There appears to be a significant increase in the prevalence rate of autism. Reasons for the increase are unknown, however, there is a substantial body of evidence that suggests the etiology involves infections of the pregnant mother or of a young child. Most infections result in fever that is routinely controlled with antipyretics such as acetaminophen. The blocking of fever inhibits processes that evolved over millions of years to protect against microbial attack. Immune mechanisms in the central nervous system are part of this protective process.
The blockage of fever with antipyretics interferes with normal immunological development in the brain leading to neurodevelopmental disorders such as autism in certain genetically and immunologically disposed individuals.
Testing the hypothesis
Epidemiological studies to determine associations between the use of antipyretics and neurodevelopmental disorders should be undertaken. Biochemical tests will involve the examination of fluids/serum by mass spectrometry and the determination of cytokine/chemokine levels in serum and cell culture fluids after stimulation with fever-inducing molecules from bacteria, viruses and yeast.

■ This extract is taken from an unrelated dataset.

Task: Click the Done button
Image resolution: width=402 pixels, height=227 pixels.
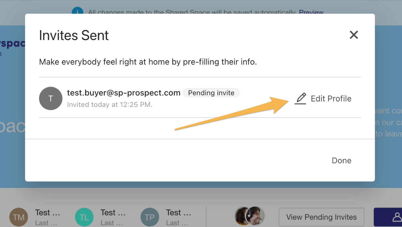Action: click(x=342, y=160)
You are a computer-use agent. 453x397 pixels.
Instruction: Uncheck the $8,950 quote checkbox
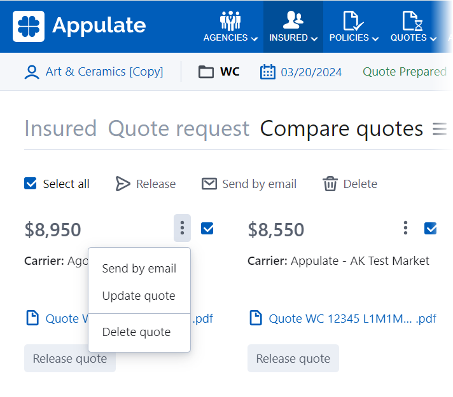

Postmortem brain can be examined by immunohistochemistry or other methods such as fluorescent in situ hybridization (FISH) to determine altered expression levels of chemokines/cytokines and other molecules.
Implications of the hypothesis
1) The use of antipyretics during pregnancy or in young children may be reserved for more severe fevers. 2) The perplexing genetic findings in autism may be better understood by categorizing genes along functional pathways. 3) New treatments based on immune, cell, pharmacological or even heat therapies may be developed.